Nan sucked on her lower lip, thoughtfully. “Maybe not as much as you think. After all, it’s unlikely he’d ask us to investigate… oh… a haunted office. We wouldn’t need to be secretaries. We can easily fit in with Memsa’b’s class, we could pass as governesses for a little while, I think I can probably get back my street ways—though it would probably be safer to disguise myself as a young man—and neither of us are afraid of working with our hands, so we could slip in below-stairs among servants at need.…”
Sarah clasped both her hands on her knees and looked intrigued. “When you put it that way—”
“About the only thing we can’t pass as is country folk. But if it is possible to be… oh… romantical lady poets or something, we could probably
tramp about the countryside with impunity long enough to find out what Lord A wants found out.” Nan found herself warming to this idea the more she talked about it.
“But do you think he’d have enough work for us?” Sarah asked, doubtfully.
“There’s only one way to find out,” Nan countered, and grinned when Neville quorked and flapped his wings.
“Ask! Ask!” the raven said, with great enthusiasm.
“There, you see?” Nan spread her hands wide. “Even the birds like it.”
Mari went to bed anxious. Tomorrow would be her birthday, and not just any birthday, but her eighteenth. As if that wasn’t enough, she had learned from experience that as her birthday went, so the rest of the year seemed to go. The year it had stormed on her birthday was the year there were so many storms that Daffyd Prothero had been almost the only fisherman to reliably bring in catches. That year had been good from a financial point of view, and that had been the year that many silver pennies went into the jar under the hearthstone, but it had been a nerve-wracking one for Mari, and more somberly, they’d attended three funerals of drowned fishermen that year. There had also been several wrecks, and bodies had even washed up in front of the cottage.
On the other hand, the year that the day had not only been bright and clear but as warm as summer had been an unseasonably mild one, with just enough gentle rain for the garden.

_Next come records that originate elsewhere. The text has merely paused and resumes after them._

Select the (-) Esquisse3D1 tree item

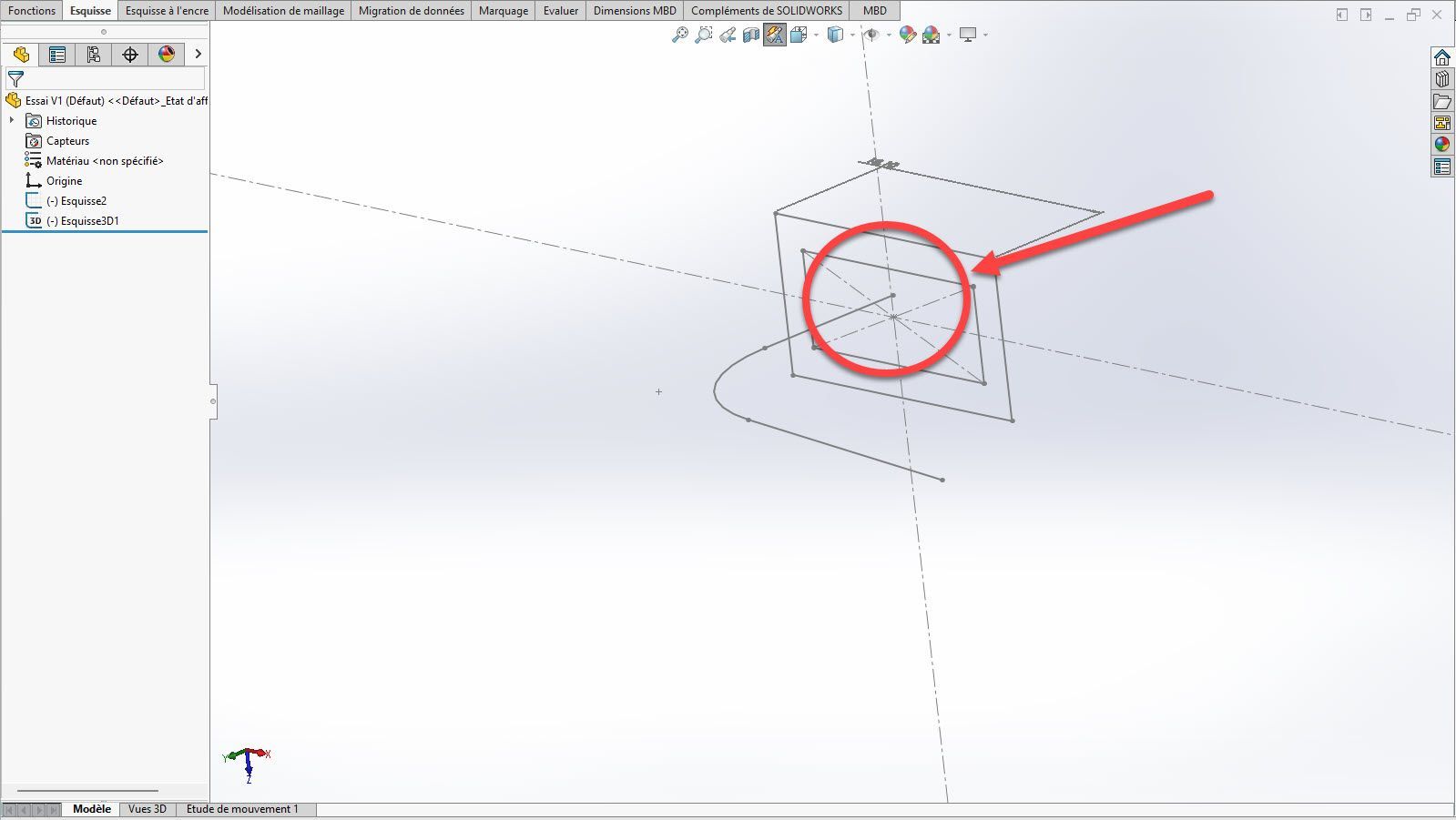pyautogui.click(x=83, y=221)
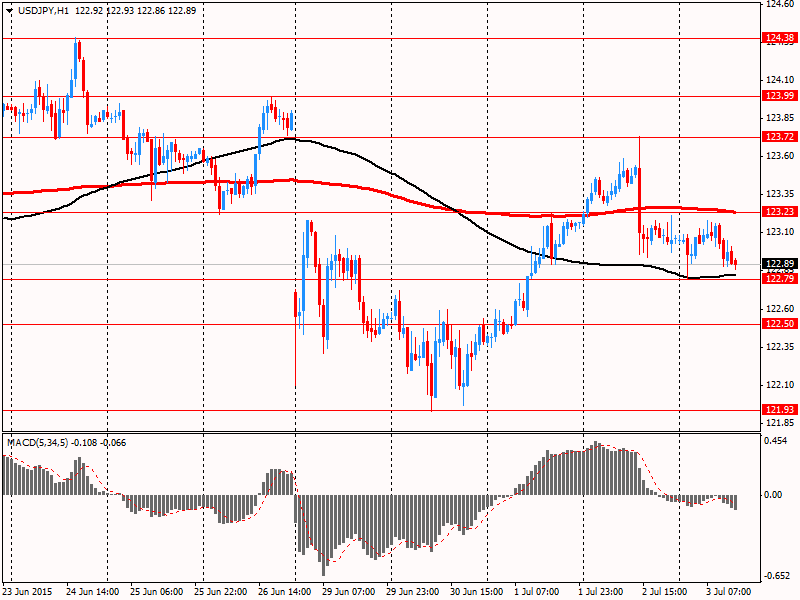Click the 121.93 bottom level label
800x600 pixels.
click(x=779, y=410)
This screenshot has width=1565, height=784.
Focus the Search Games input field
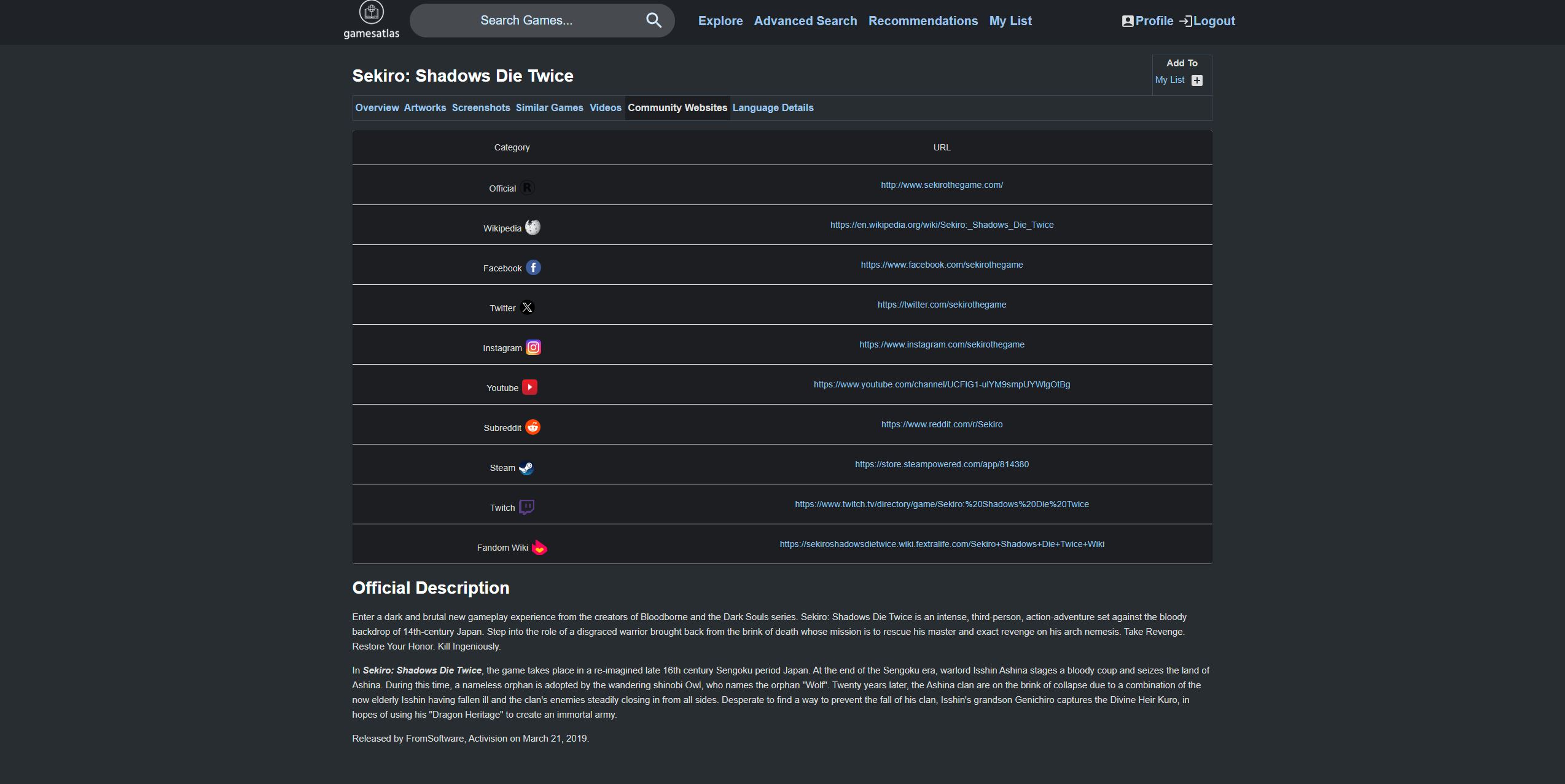coord(526,20)
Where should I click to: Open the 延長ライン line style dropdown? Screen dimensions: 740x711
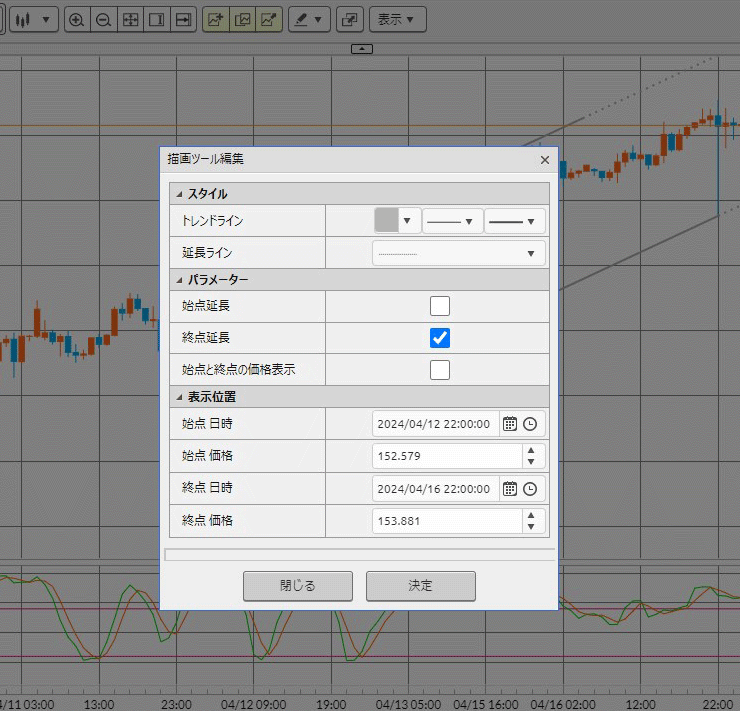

She had another reason to be uneasy as she went to bed. As the day had neared, her father had been acting strangely. She caught him staring at her with an odd, apprehensive expression on his face, many times. But whenever she tried to ask him anything that wasn’t a commonplace, he swiftly changed the subject. Maddening.
And somewhat alarming.
And there was the third thing. What would the coming year be like, if the day was marked by one or more of the Tylwyth Teg folk turning up? She shuddered to think.